___ GIVEN RECORDS ___
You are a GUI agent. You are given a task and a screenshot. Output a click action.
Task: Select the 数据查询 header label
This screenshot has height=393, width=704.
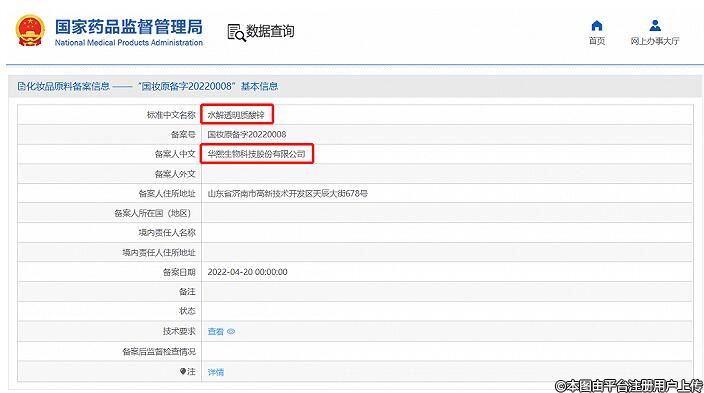tap(270, 31)
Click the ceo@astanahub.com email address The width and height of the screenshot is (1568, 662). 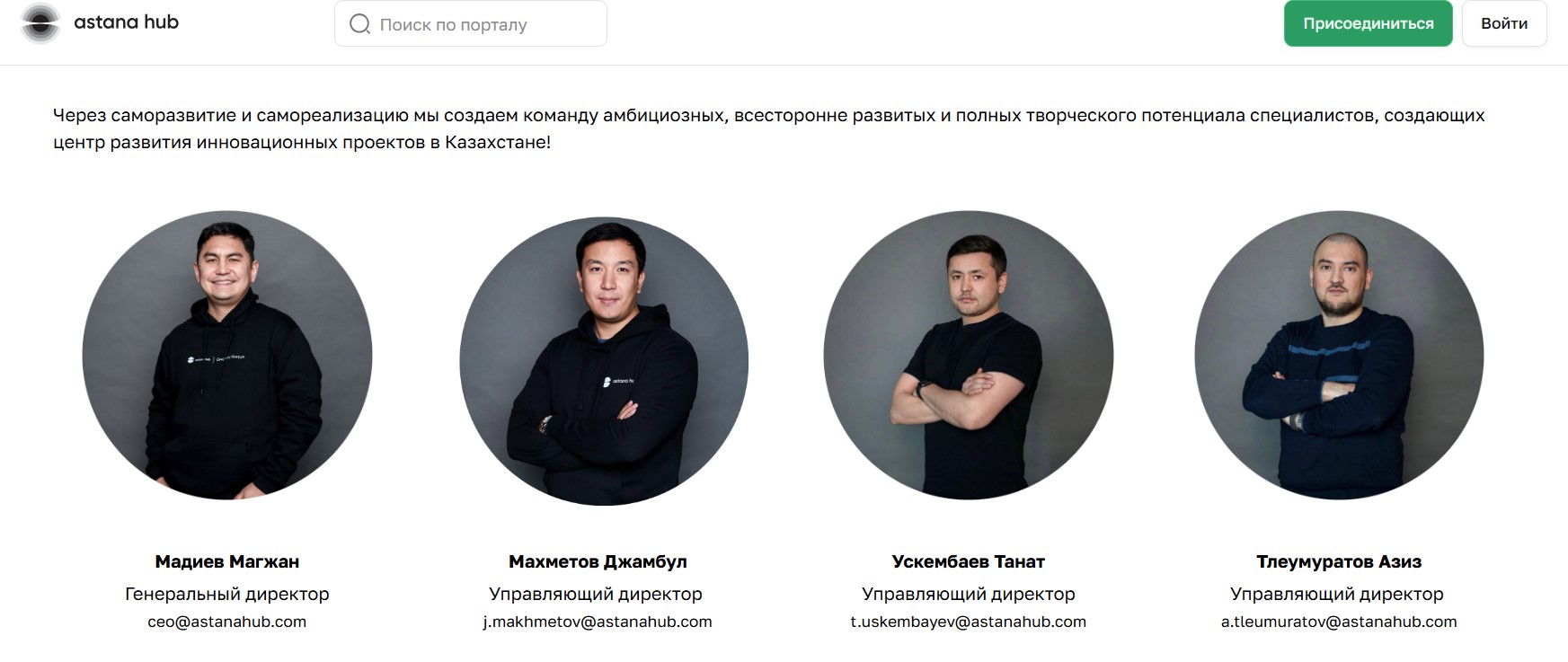click(x=227, y=622)
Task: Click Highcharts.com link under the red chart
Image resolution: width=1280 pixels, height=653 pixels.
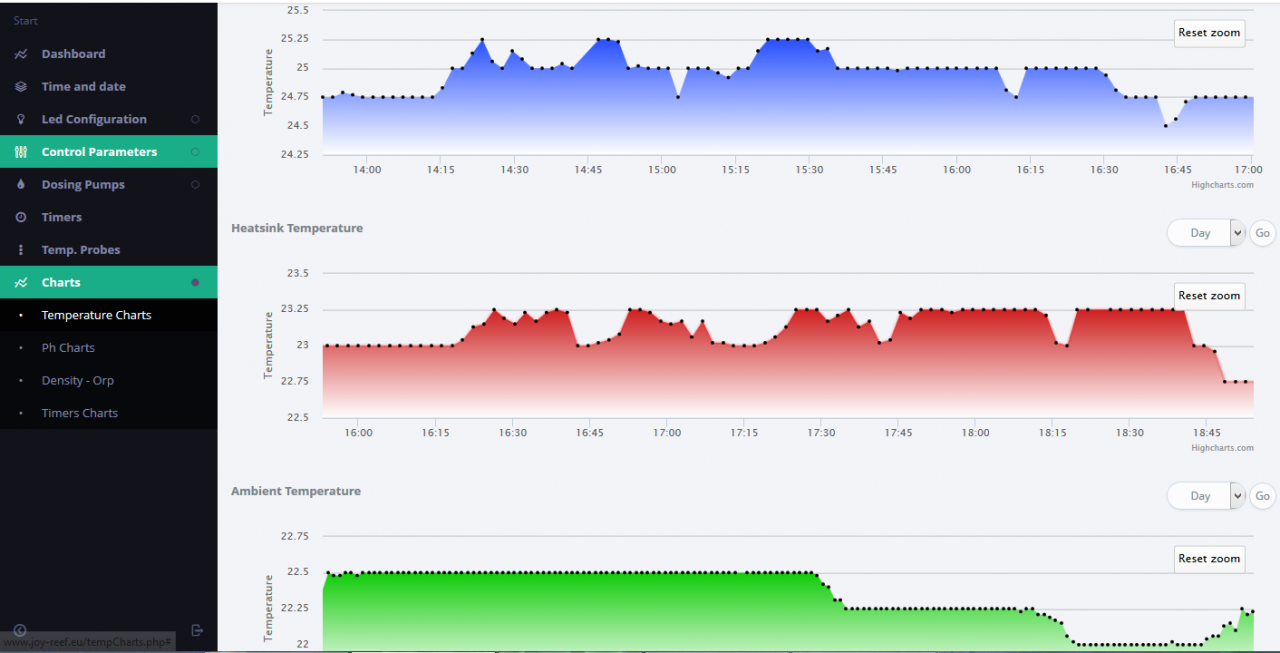Action: tap(1222, 448)
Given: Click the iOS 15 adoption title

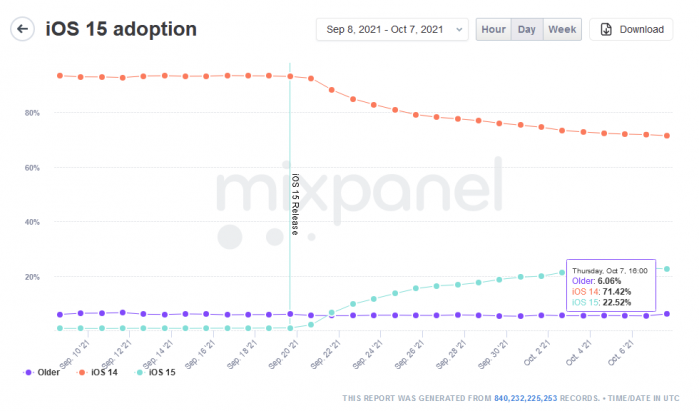Looking at the screenshot, I should click(121, 29).
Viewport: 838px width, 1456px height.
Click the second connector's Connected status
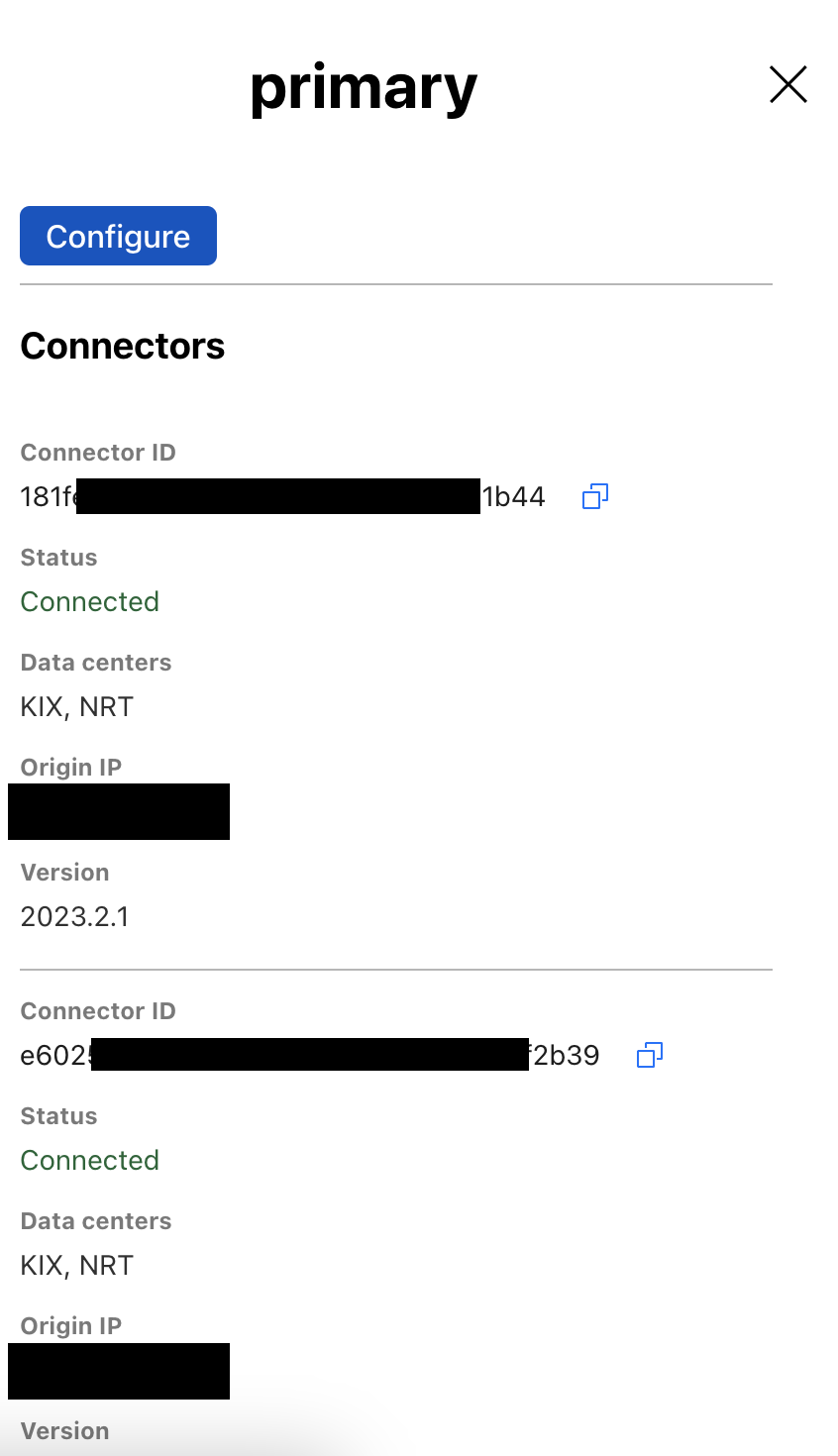(x=90, y=1160)
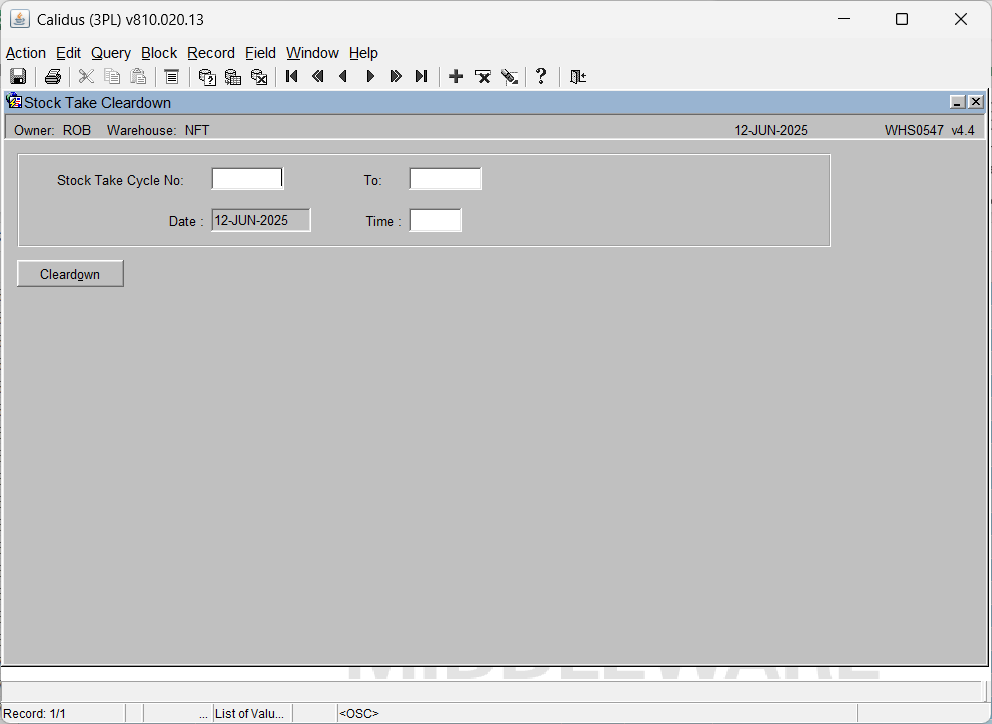Click the Save disk icon in toolbar
The height and width of the screenshot is (724, 992).
(18, 77)
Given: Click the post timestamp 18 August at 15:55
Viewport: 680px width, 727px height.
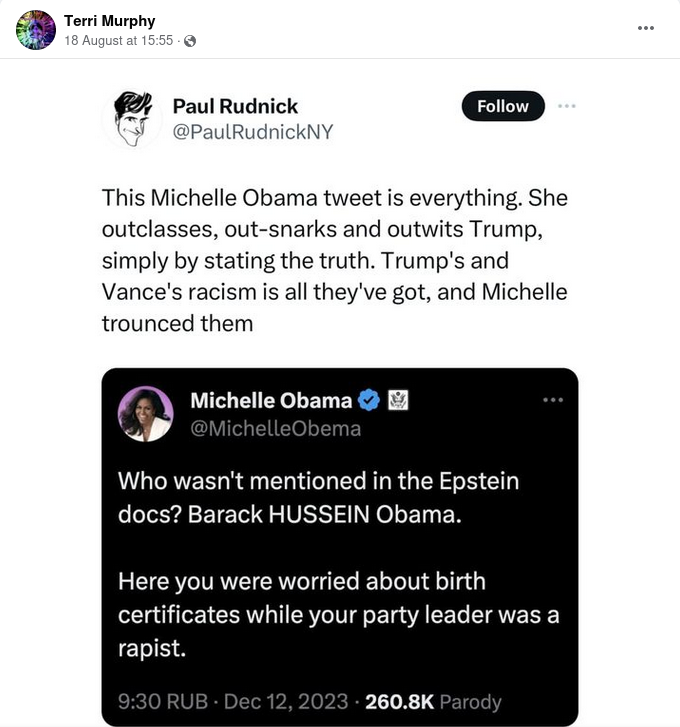Looking at the screenshot, I should (x=119, y=41).
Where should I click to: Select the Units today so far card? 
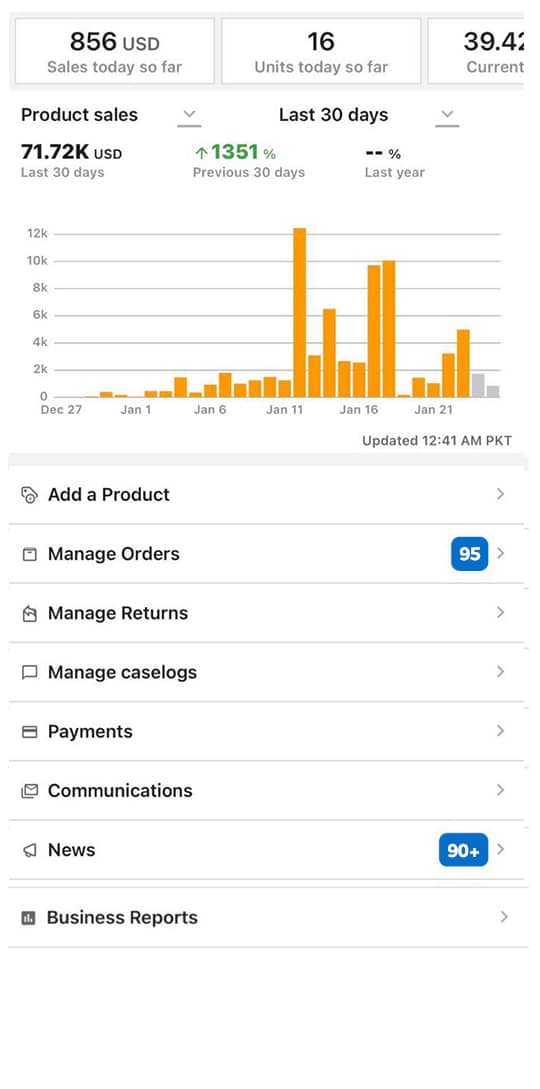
___
WHAT TO DO: Pictures excluded, output exactly the line that contains "Image resolution: width=1280" and every line after it to the end of the data above.

FINISHED EXERCISE:
Image resolution: width=1280 pixels, height=653 pixels.
Action: tap(1222, 448)
Given: Click the iOS 15 adoption title

Looking at the screenshot, I should click(121, 29).
Viewport: 838px width, 1456px height.
Click the second connector's Connected status
(x=90, y=1160)
Click the Save disk icon in toolbar
The height and width of the screenshot is (724, 992).
(18, 77)
Given: Click the post timestamp 18 August at 15:55
Viewport: 680px width, 727px height.
Looking at the screenshot, I should (x=119, y=41).
Where should I click to: Select the Units today so far card? 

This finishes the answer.